## TÂCHE A
Présentez sous forme de tableau Markdown les lignes enregistrées, de la première jusqu'à celle qui contient « I want to click on left-bar-value-label: 10.14, so », ces deux bornes comprises, sans les lignes vides. Utilisez une colonne « N° » pour le numéro et une colonne « Ligne » pour la ligne.

## TEXTE DE LA PAGE
= = = =

Vers le reportage (1843-1933)
La soixantaine de photographies des pêcheurs de Firth of Forth, au nord de l'Ecosse, prises en 1843 par David Octavius Hill et Robert Adamson constitue un véritable reportage avant la lettre. Leurs auteurs comptaient en faire une publication qui ne vit jamais le jour.
En France, Charles Nègre est le premier à photographier, dès 1851, les ramoneurs, les chiffonniers, les ouvriers, les paysans et les joueurs d'orgue qu'il croise dans les rues. Il prolonge ainsi une tradition réaliste et pittoresque, bien établie dans la peinture le dessin et la gravure, depuis Jacques Callot. En 1857, l'Empereur Napoléon III commande à Nègre un reportage sur la vie dans l'Hospice de Vincennes qu'il avait créé à l'intention des ouvriers blessés sur les chantiers.
Avec la photographie, la guerre cesse d'être le grand sujet héroïque qu'elle avait été en peinture jusqu'à l'époque romantique. Ce sont donc les préparatifs de la guerre de Crimée dans le camp britannique que Roger Fenton photographia en 1855, à la demande de l'éditeur et marchand d'art Agnew.
Les sans grades y font figures d'accessoires. En revanche la symbolique Vallée de l'ombre de la mort concerne bien la foule des héros anonymes tués pour leur patrie.
De même Edouard Baldus reproduisant avec un grand sens théâtral pour le Ministère de l'Intérieur les ravages causés par les inondations du Rhône, survenues en mai 1856, ne fait qu'évoquer le triste sort des sans abris. Pour des raisons techniques en effet, il doit choisir entre la figure et le fonds qui demandent un temps de pose différent, ces derniers ne peuvent donc figurer au milieu des décombres. Quelques dix ans plus tard, l'Ecossais Thomas Annan photographie les taudis de l'Est de Glasgow à l'aide de la technique plus rapide du négatif verre au collodion humide. Il peut ainsi photographier ces quartiers, qu'il était question d'assainir, avec leurs occupants.

= = = =

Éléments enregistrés
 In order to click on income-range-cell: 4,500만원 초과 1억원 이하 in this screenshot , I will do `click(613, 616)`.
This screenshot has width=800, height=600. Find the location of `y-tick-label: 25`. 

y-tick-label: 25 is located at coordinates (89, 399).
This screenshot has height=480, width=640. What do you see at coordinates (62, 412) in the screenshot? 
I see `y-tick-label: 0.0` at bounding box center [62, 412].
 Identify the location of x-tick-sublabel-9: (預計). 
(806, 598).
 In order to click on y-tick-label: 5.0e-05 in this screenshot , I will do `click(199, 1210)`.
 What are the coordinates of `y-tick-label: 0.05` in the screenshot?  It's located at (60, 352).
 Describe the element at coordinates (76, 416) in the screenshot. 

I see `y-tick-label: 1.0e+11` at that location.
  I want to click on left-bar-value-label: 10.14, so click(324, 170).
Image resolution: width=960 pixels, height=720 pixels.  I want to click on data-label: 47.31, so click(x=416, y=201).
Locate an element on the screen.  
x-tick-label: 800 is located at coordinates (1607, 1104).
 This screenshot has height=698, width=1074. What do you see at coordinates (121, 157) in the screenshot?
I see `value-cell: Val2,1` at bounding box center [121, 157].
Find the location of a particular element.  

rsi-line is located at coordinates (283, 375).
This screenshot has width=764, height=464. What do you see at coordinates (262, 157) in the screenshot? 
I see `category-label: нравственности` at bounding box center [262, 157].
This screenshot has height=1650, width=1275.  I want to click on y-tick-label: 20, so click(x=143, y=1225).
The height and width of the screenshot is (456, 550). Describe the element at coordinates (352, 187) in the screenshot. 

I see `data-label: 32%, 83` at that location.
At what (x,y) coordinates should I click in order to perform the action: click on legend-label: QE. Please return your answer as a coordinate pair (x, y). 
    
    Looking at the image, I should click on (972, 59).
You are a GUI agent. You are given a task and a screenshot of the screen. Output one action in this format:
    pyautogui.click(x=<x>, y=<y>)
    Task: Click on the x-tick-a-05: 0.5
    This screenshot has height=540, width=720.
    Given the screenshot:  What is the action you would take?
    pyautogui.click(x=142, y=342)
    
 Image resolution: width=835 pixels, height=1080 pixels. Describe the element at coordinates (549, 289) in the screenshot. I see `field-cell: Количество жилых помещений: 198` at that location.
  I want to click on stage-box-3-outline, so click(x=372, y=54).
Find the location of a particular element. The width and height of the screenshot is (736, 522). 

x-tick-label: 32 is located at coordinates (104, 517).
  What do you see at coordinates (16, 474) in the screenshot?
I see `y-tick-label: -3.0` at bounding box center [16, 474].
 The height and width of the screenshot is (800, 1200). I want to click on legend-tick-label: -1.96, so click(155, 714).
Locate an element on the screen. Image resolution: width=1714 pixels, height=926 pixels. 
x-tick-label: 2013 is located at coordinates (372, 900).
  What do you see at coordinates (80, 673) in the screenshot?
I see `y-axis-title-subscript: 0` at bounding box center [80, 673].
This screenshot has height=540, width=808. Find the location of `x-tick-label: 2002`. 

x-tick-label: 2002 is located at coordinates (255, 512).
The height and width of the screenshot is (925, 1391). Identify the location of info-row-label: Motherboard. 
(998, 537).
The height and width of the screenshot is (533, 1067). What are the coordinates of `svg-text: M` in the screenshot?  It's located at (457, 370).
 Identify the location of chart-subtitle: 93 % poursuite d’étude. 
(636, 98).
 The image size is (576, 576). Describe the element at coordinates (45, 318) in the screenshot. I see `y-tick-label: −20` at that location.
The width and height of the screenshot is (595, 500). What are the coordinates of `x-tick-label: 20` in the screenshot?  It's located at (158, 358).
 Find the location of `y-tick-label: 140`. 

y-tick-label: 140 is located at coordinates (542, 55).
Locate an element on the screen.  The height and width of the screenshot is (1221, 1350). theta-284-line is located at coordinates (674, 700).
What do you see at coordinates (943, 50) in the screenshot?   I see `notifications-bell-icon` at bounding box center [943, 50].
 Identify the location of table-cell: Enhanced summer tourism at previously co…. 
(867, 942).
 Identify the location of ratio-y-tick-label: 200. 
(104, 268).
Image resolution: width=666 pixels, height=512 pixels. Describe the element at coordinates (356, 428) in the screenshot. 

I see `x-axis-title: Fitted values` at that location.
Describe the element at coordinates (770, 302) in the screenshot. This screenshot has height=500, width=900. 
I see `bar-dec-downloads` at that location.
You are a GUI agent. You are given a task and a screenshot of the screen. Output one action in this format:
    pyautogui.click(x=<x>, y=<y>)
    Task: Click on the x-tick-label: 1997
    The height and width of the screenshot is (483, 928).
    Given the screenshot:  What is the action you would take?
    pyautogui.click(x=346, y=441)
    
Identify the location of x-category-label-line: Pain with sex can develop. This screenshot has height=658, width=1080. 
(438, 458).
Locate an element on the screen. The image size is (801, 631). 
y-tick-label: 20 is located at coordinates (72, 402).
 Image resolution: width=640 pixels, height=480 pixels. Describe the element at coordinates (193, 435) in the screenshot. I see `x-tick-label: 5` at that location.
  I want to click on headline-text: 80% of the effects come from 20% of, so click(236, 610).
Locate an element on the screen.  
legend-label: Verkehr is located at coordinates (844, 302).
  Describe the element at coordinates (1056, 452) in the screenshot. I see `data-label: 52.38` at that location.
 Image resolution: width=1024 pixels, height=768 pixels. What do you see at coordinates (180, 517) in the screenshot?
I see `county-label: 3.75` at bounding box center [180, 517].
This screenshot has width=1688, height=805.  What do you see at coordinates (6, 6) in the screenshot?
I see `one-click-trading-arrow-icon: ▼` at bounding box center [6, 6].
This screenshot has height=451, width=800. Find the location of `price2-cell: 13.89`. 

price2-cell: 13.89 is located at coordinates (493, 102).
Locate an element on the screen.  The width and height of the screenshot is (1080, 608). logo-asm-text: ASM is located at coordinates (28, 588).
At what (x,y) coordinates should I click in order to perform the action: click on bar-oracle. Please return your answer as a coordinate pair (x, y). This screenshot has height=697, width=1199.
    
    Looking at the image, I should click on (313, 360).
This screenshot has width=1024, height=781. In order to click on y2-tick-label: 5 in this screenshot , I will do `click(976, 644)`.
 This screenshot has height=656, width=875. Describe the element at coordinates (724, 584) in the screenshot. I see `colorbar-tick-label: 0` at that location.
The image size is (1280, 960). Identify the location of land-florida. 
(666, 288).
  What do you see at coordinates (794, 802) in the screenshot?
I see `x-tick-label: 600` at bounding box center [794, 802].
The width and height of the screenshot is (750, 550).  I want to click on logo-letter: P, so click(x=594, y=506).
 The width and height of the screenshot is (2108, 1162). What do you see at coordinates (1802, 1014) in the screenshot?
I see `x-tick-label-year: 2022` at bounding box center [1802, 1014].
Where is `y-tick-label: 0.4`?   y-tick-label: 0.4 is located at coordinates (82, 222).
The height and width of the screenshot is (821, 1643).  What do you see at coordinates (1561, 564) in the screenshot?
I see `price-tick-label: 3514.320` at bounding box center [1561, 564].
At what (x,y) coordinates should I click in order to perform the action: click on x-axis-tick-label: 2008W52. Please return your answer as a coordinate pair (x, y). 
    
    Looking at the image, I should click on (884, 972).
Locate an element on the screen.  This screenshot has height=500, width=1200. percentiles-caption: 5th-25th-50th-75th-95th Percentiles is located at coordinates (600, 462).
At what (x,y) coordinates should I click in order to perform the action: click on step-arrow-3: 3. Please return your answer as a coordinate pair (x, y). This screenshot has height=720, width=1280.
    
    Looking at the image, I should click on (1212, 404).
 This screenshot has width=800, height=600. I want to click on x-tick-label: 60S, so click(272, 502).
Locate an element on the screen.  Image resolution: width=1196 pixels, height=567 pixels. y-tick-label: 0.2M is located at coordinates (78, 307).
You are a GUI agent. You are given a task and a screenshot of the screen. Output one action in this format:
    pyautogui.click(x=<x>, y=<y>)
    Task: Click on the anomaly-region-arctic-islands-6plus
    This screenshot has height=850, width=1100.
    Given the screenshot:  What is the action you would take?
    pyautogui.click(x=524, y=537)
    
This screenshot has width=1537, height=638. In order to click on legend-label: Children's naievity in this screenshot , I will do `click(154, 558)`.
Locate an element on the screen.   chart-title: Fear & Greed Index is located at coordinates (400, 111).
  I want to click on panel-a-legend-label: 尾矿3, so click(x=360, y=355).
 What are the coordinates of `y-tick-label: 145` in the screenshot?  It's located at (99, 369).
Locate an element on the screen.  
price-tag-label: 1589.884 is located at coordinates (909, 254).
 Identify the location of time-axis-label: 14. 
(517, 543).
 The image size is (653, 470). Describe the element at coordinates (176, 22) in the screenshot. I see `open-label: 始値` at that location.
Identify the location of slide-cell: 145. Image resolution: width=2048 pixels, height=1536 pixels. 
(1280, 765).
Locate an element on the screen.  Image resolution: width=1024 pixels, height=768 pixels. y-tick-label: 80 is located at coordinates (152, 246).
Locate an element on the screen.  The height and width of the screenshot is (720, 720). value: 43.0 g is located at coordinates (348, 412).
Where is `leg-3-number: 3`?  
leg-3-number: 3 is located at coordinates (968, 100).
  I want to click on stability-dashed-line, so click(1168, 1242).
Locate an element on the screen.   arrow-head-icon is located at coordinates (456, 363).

= = = =

## TÂCHE B
Recopiez fidèlement le passage du texte sur les débuts du reportage photographique, depuis « En France, Charles » jusqu'à « sur les chantiers. ».

## ZONE DE RÉPONSE A
| N° | Ligne |
|---|---|
| 1 |  In order to click on income-range-cell: 4,500만원 초과 1억원 이하 in this screenshot , I will do `click(613, 616)`. |
| 2 | This screenshot has width=800, height=600. Find the location of `y-tick-label: 25`.  |
| 3 | y-tick-label: 25 is located at coordinates (89, 399). |
| 4 | This screenshot has height=480, width=640. What do you see at coordinates (62, 412) in the screenshot?  |
| 5 | I see `y-tick-label: 0.0` at bounding box center [62, 412]. |
| 6 |  Identify the location of x-tick-sublabel-9: (預計).  |
| 7 | (806, 598). |
| 8 |  In order to click on y-tick-label: 5.0e-05 in this screenshot , I will do `click(199, 1210)`. |
| 9 |  What are the coordinates of `y-tick-label: 0.05` in the screenshot?  It's located at (60, 352). |
| 10 |  Describe the element at coordinates (76, 416) in the screenshot.  |
| 11 | I see `y-tick-label: 1.0e+11` at that location. |
| 12 |   I want to click on left-bar-value-label: 10.14, so click(324, 170). |

## ZONE DE RÉPONSE B
En France, Charles Nègre est le premier à photographier, dès 1851, les ramoneurs, les chiffonniers, les ouvriers, les paysans et les joueurs d'orgue qu'il croise dans les rues. Il prolonge ainsi une tradition réaliste et pittoresque, bien établie dans la peinture le dessin et la gravure, depuis Jacques Callot. En 1857, l'Empereur Napoléon III commande à Nègre un reportage sur la vie dans l'Hospice de Vincennes qu'il avait créé à l'intention des ouvriers blessés sur les chantiers.